RESPA, or the Real Estate Settlement Procedures Act, is a United States law designed to protect home buyers and sellers by providing them with complete disclosure of all costs related to settlement during a real estate transaction. The RESPA real estate law was enacted in order to eliminate the abusive practices found during the real estate settlement process. It also helps limit the use of escrow accounts and prohibits kickbacks and other improper behaviors. Today, it is a federal law regulated by the Consumer Financial Protection Bureau, or the CFPB. 

Understanding RESPA

RESPA was initially passed by Congress in 1974 and officially became effective on June 20, 1975. The law has undergone many changes and amendments over the years, and enforcement initially fell on the U.S. Department of Housing and Urban Development (HUD). The responsibilities later shifted to the CFPB after 2011 due to a clause in the Dodd-Frank Wall Street Reform and Consumer Protection Act. The law was designed to regulate mortgage loans for one to four-family homes and residential properties. It helps educate borrowers about their settlement costs so that they know how much they spend during settlement and where that money goes. It also eliminates unscrupulous kickback practices and referral fees that can increase the cost of getting a mortgage. Most new home loans, refinances, property improvement loans, and home equity lines of credit are protected by RESPA.

The purpose of RESPA is to protect the consumer, which includes both buyer and seller. It’s important to note that RESPA doesn’t apply to any loans or other extensions of credit to the government or governmental agencies. It also doesn’t apply to real estate transactions when a borrower plans to use property or land primarily for business or commercial use. RESPA does not apply to loans for property or land used for agricultural purposes either, such as the transfer or purchase of a farm or orchard.

Requirements of RESPA

Under RESPA, all lenders, mortgage brokers, and other servicers of home loans must disclose information about the transaction to borrowers. These disclosures include settlement information and other information related to the cost of completing a real estate transaction. It also offers more in-depth information about any relevant consumer protection laws. Any other business relationships with closing service providers and other parties should also be disclosed to the borrower to ensure transparency. 

Mortgage brokers and lenders must give the borrower a special information booklet that contains consumer information about the various settlement services related to real estate. This applies to purchase transactions only. All borrowers must be given a good faith estimate, or GFE, of all settlement costs. This GFE lists each cost separately and explains what it applies to so that the buyer knows what they will most likely be responsible for paying during settlement. Keep in mind that the charges may vary, as this is only an estimate. Borrowers must also receive a Mortgage Servicing Disclosure Statement informing the borrower whether the lender intends to service the loan directly or transfer it to a different lender. If any of these documents are not given to the borrower at the time of loan application, the lender must mail them within three days of receiving the application. 

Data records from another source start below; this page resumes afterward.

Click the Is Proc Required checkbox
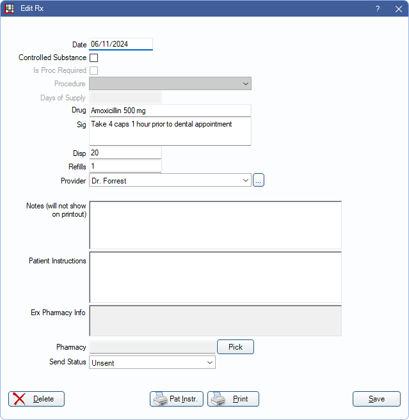Viewport: 409px width, 420px height. point(93,71)
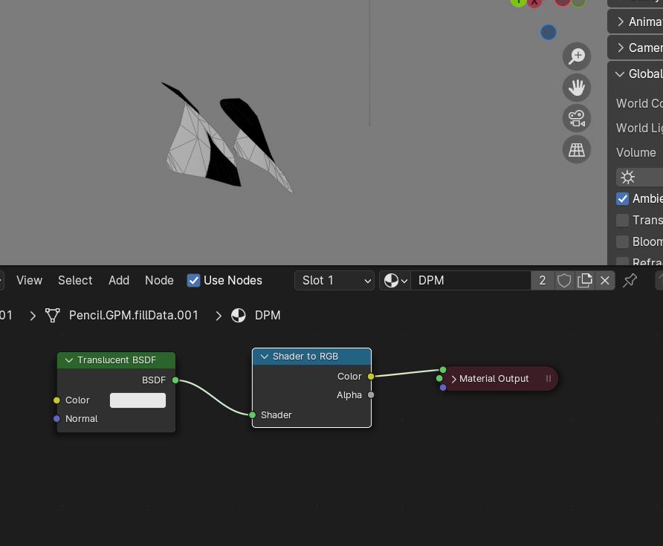Open the material browse sphere dropdown
Screen dimensions: 663x546
395,281
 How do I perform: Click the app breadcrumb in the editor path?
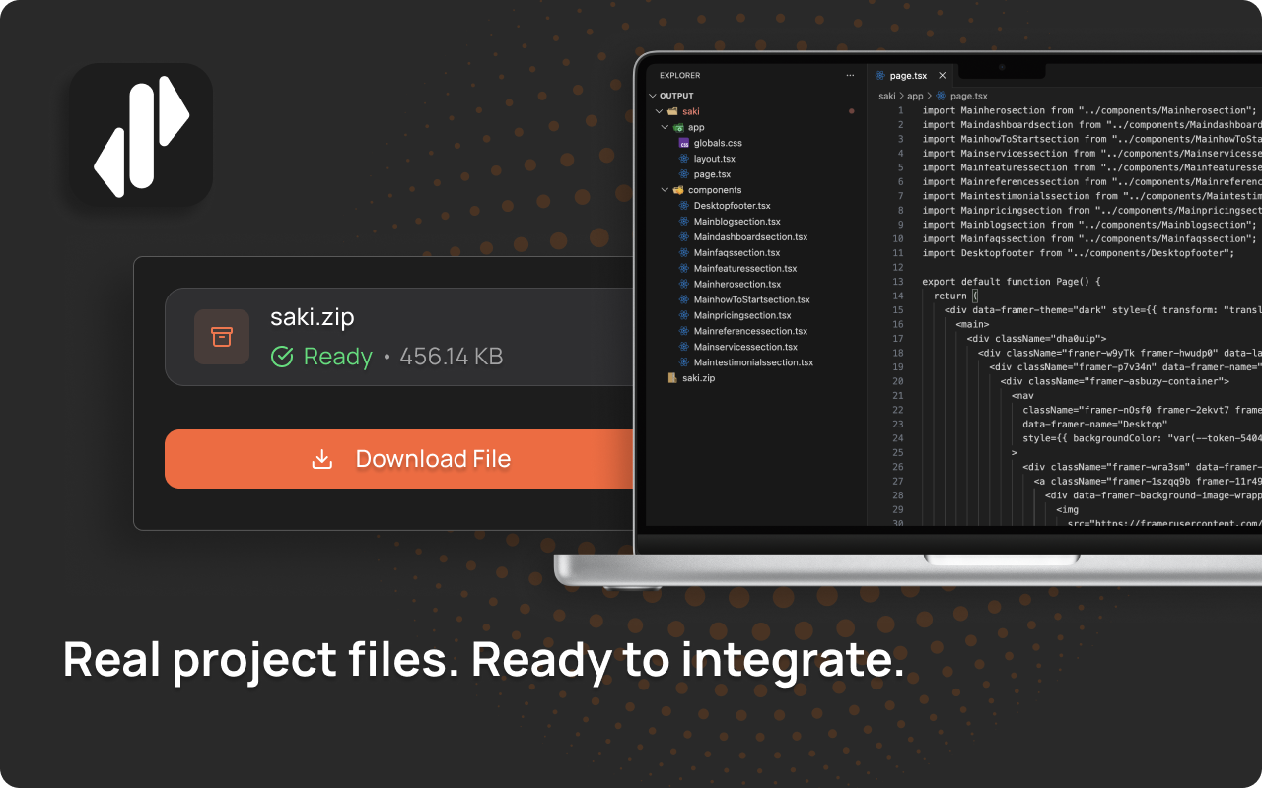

What does RESPA not allow?

RESPA also prohibits certain things in addition to what it requires. Some of these things include:

  • Loan servicers may not provide information to any consumer reporting agencies concerning overdue payments within 60 days after receiving a written request from the borrower concerning the servicing of the loan.
  • No person involved in the transaction may accept anything of value for referrals related to settlement services. People also may not give or accept any charges for services that are not received, which are also known as kickbacks, unearned fees, or fee-splitting.
  • Home sellers may not require home buyers to purchase their settlement services from a particular company as a condition of sale. If this happens, buyers may sue the seller for violating this provision of RESPA. The suit amount may be equal to as much as three times the cost of all charges paid for title insurance.
  • The amount of money a lender requires the borrower to hold in escrow is limited under RESPA. Lenders are also not allowed to charge excessive amounts for an escrow account. Borrowers may be required to pay no more than 1/12 of the total disbursements payable during the year to an escrow account. Approximately 1/6 of the total disbursements for the year may be added as a cushion, as long as the lender performs an escrow analysis once during the year. 

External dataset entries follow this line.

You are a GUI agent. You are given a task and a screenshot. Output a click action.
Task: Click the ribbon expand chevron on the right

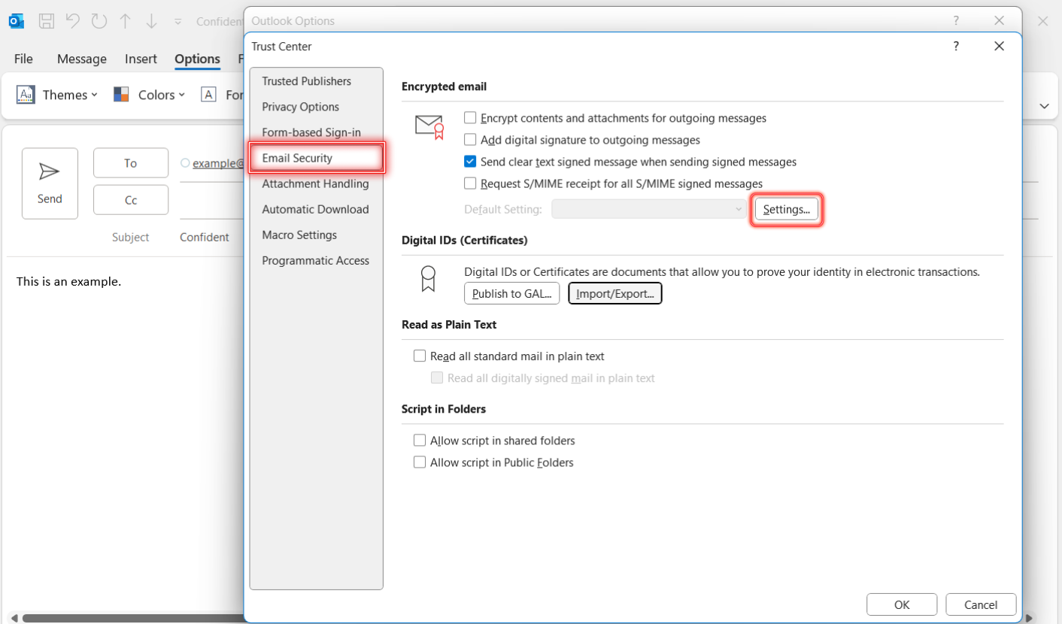click(x=1045, y=106)
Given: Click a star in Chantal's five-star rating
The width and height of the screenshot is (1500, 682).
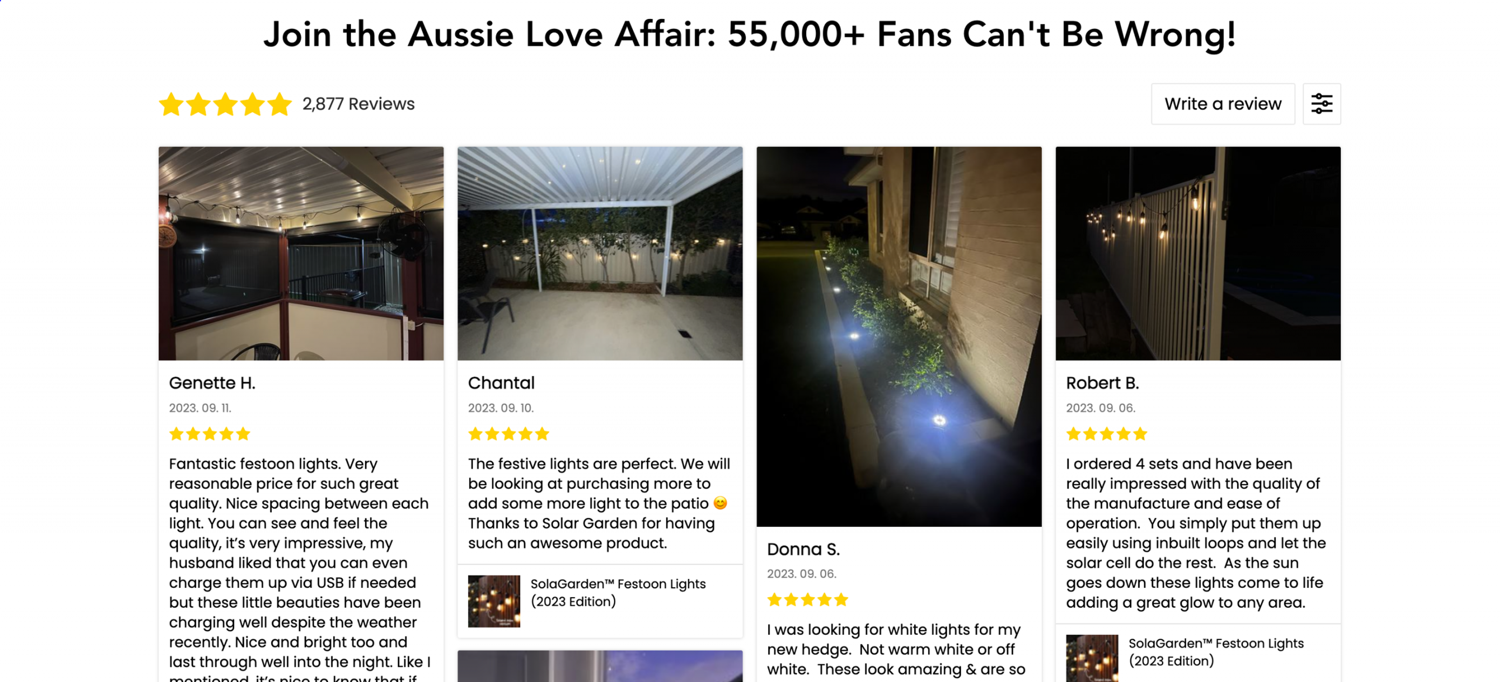Looking at the screenshot, I should coord(508,433).
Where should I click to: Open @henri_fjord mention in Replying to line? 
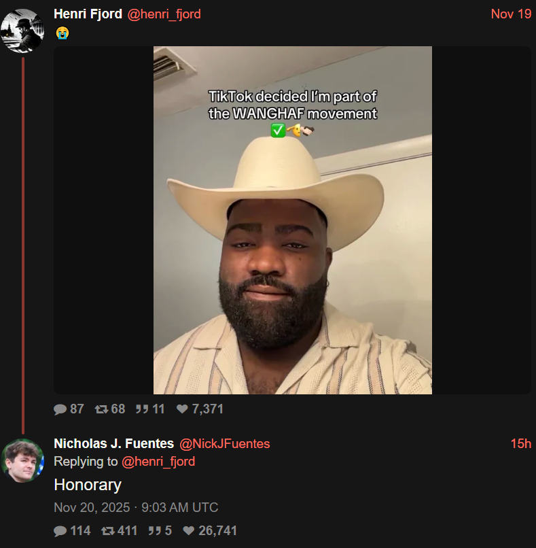click(x=158, y=462)
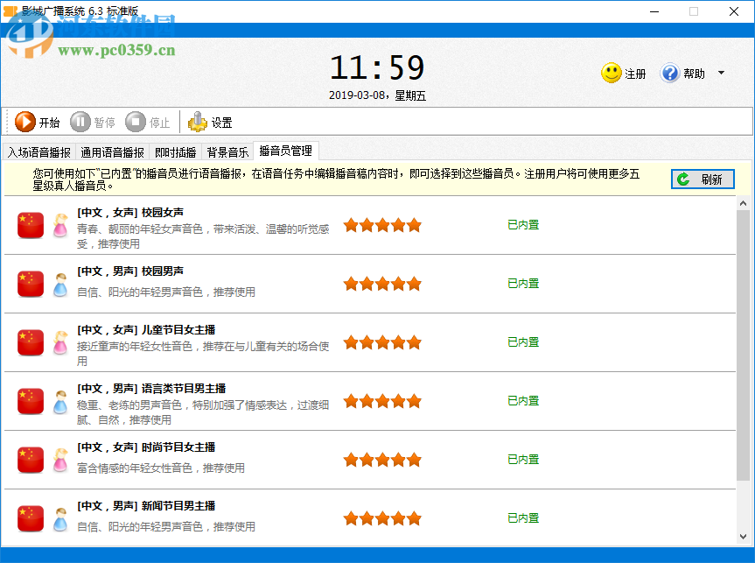Click the 刷新 button
The width and height of the screenshot is (755, 563).
click(703, 179)
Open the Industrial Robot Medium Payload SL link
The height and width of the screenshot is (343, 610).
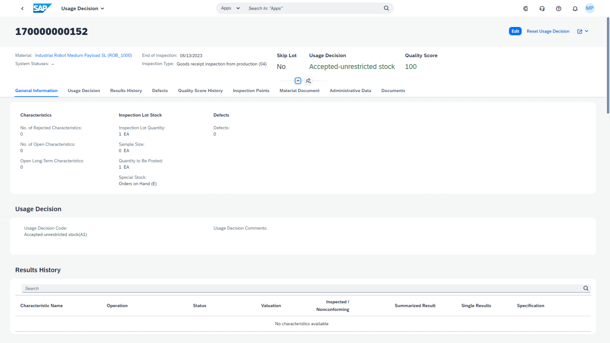click(83, 55)
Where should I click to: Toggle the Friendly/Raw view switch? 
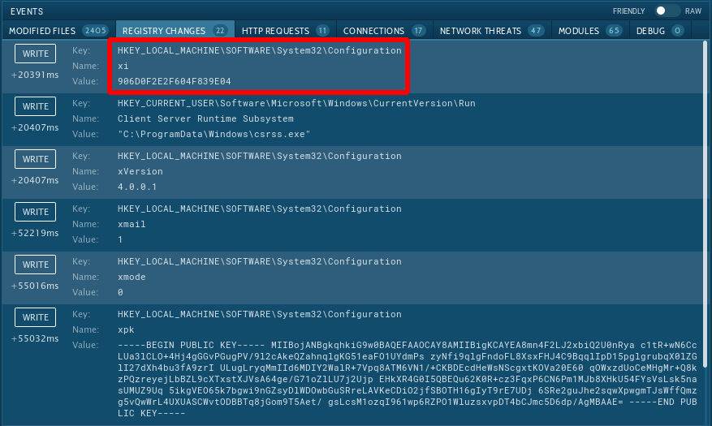667,11
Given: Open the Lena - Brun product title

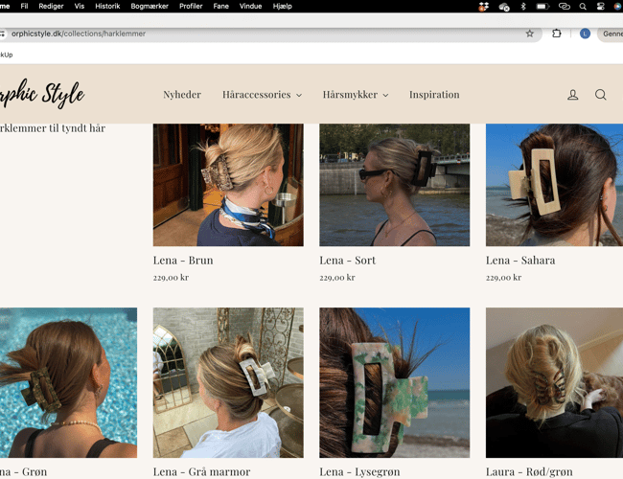Looking at the screenshot, I should coord(183,260).
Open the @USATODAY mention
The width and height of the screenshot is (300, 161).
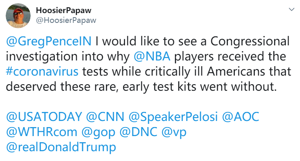point(44,116)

What home inspectors need to know about RESPA

Home inspectors should be certified and a member of a qualified organization, such as InterNACHI. While unqualified inspectors may charge less, they could pose a risk to buyers if they’re not aware of specific issues with a home. In addition to regular home inspections, most lenders also require a certificate from a qualified inspector that states the home is free of pests like termites and that there is no pest damage present. Buyers may reserve the right to cancel their offer, or they may ask the seller to seek treatment and make repairs if an inspector finds any pest damage or an infestation.

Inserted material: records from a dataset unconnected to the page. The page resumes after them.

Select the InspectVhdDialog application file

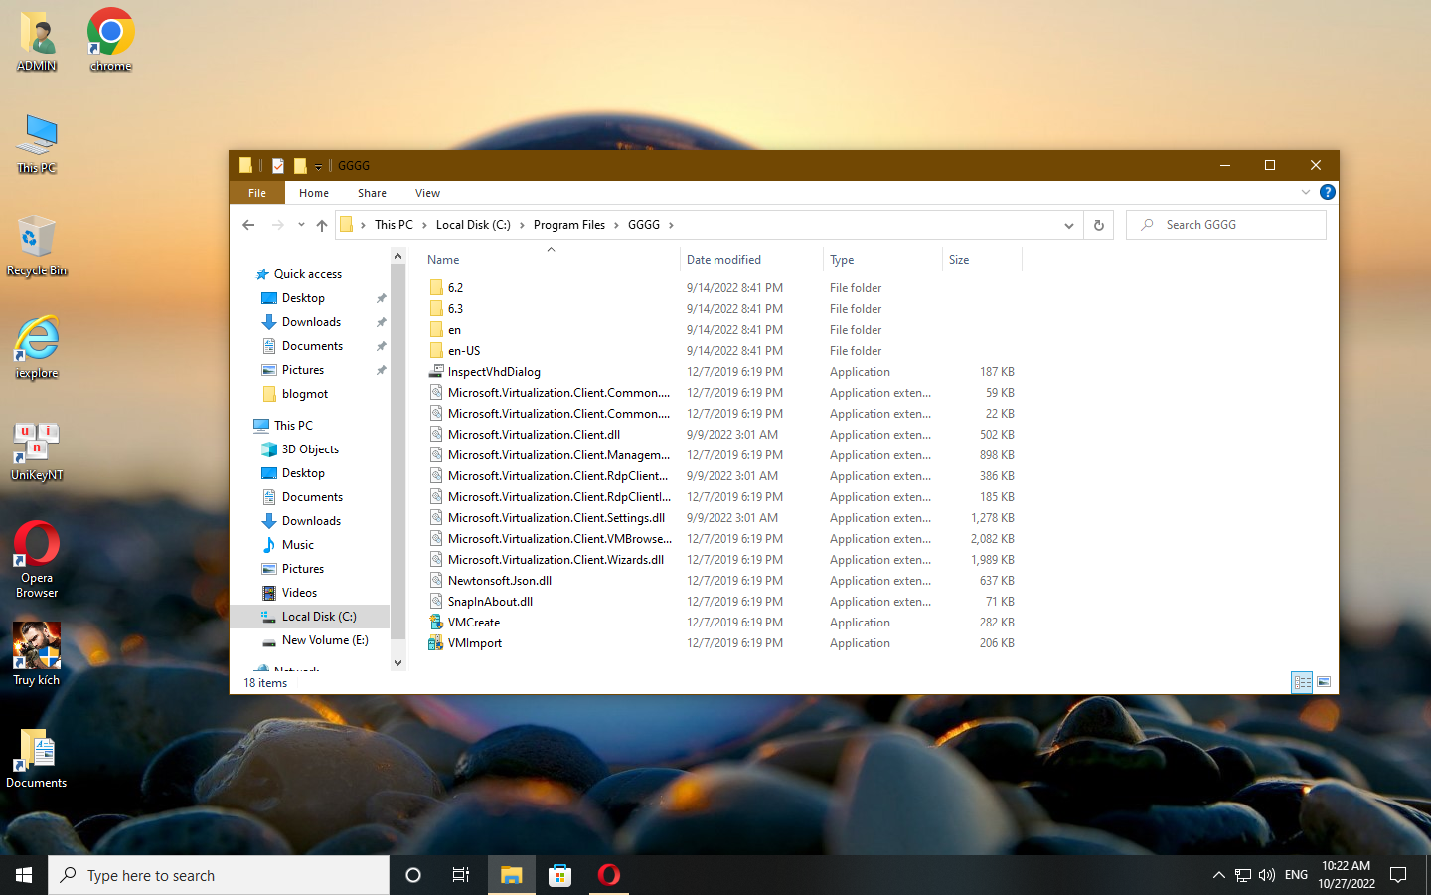pos(494,372)
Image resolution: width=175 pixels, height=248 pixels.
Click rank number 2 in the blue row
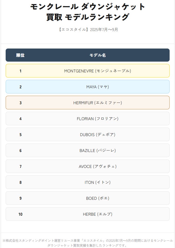(x=20, y=87)

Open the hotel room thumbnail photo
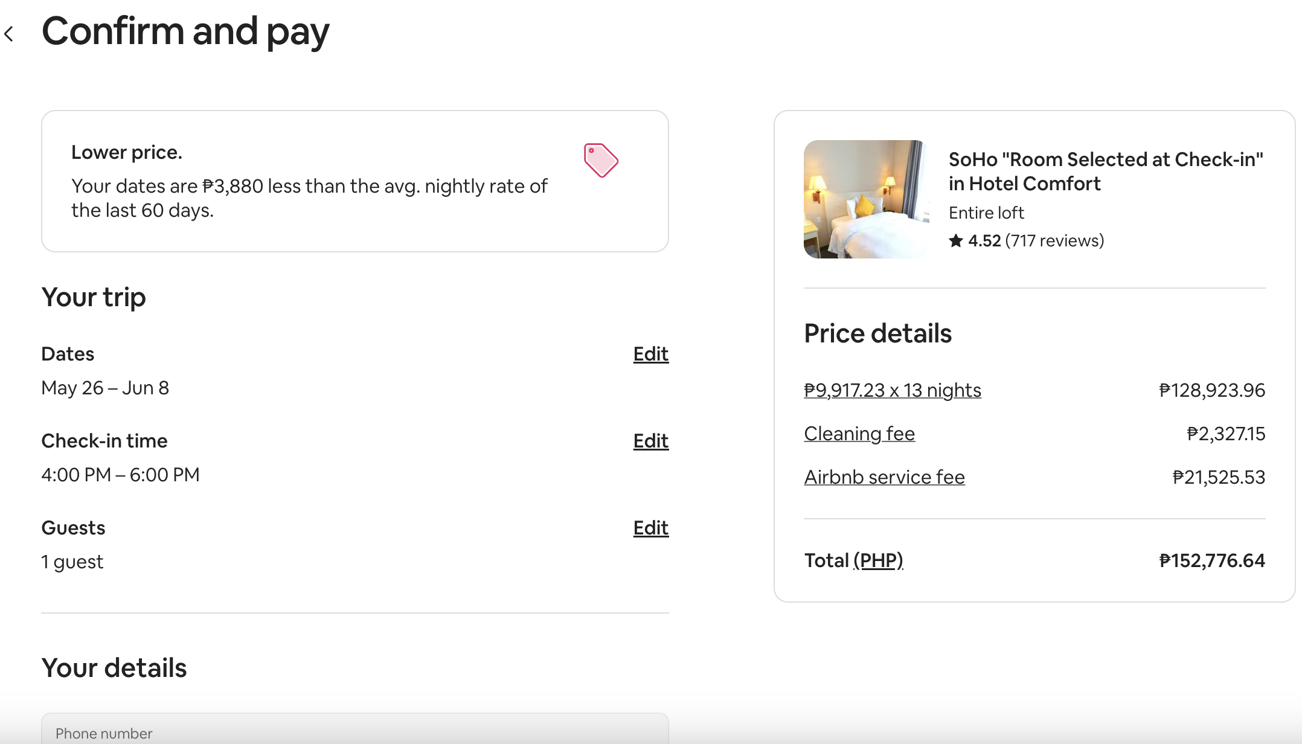866,199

If you’re a home inspector and want to give real estate agents a gift to say thank you, it’s important to ensure that you do so while following RESPA regulations. According to InterNACHI, there are several ways you can show your appreciation for referrals and the agents you work with while remaining in compliance with RESPA laws. This may include giving agents a full-color home maintenance book with your logo and contact information on the cover. You can also offer to give real estate agents access to free continuing education through InterNACHI. When in doubt, refer to the official RESPA rules to ensure that you stay in compliance and maintain good relationships with your network.